L’AMF pourrait infliger une amende de 2,5 millions d’euros pour délit d’initié

Le représentant du collège reproche à l’homme d’affaires Alain Duménil d’avoir usé d’une information privilégiée sur une société immobilière en 2009
Solenn Poullennec

Le représentant du collège de l’Autorité des marchés financiers (AMF) a demandé une amende de 2,5 millions d’euros à l’encontre de l’homme d’affaires Alain Duménil. Il reproche au résident suisse d’avoir réalisé un manquement d’initié en 2009. Le collège a aussi demandé une sanction de 100.000 euros à la société Lado, ainsi qu’à la société ADT et son dirigeant, Patrick Engler, dans la même affaire. Des commissaires aux comptes ont été également mis en cause.

Les faits étudiés par la Commission des sanctions de l’AMF hier remontent à 2008. ADT détient alors un complexe de bureaux en Seine-Saint-Denis mais en octobre de la même année, en pleine crise immobilière, l’un de ses locataires importants prévient qu’il va quitter les lieux. Son départ n’est rendu public qu’en août de l’année suivante alors que la société n’a pas réussi à remplacer son locataire.

Entre ces deux dates, Alain Duménil s’est désinvesti d’ADT via la société Lado dont il est un actionnaire important. Ce repli, qui s’est fait sans déclaration de franchissement de seuils, lui aurait permis de sauver quelque 515.000 euros. Pour le représentant du collège et le rapporteur de la commission des sanctions, ce désengagement n’a rien d’une coïncidence car Alain Duménil, proche de Patrick Engler en affaires, avait été informé du départ du locataire.

ADT et Patrick Engler se sont vu reprocher, entre autres, de ne pas avoir informé suffisamment tôt le marché du départ d’un locataire important. Tandis qu’il a été reproché à Lado de ne pas avoir déclaré les franchissements de seuils. Toute la matinée, les conseils de Patrick Engler, d’ADT, de Lado et d’Alain Duménil se sont défendus bec et ongles en demandant renvois, sursis et annulations, en invoquant une question prioritaire de constitutionnalité ou encore l’immunité diplomatique d’Alain Duménil. La commission des sanctions a dû se retirer deux fois de suite pour délibérer.

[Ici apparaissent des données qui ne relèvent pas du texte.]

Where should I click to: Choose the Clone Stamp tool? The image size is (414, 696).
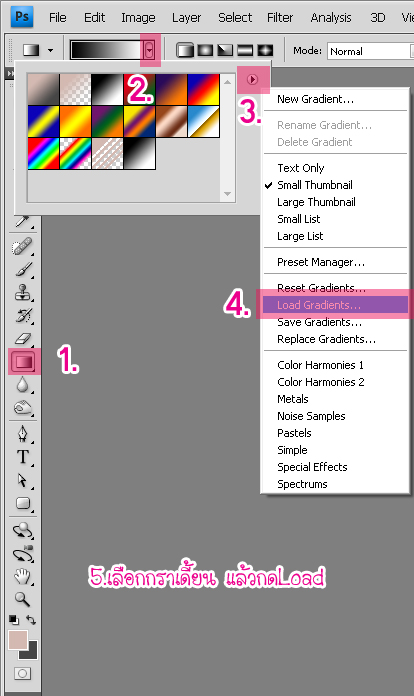[x=23, y=293]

Se présentant comme un «entrepreneur avec 2.500 salariés sous ses ordres», Alain Duménil, n’a pas hésité à paraphraser De Gaulle: «Ce n’est pas à 64 ans que je vais commencer à faire du délit d’initié». Il a dénoncé une sanction qui «frise le grotesque» en contestant le calcul de la perte évitée, avancé par l’AMF. Alain Duménil a déjà été condamné par la Commission des sanctions de l’AMF en 2007, à 100.000 euros d’amende.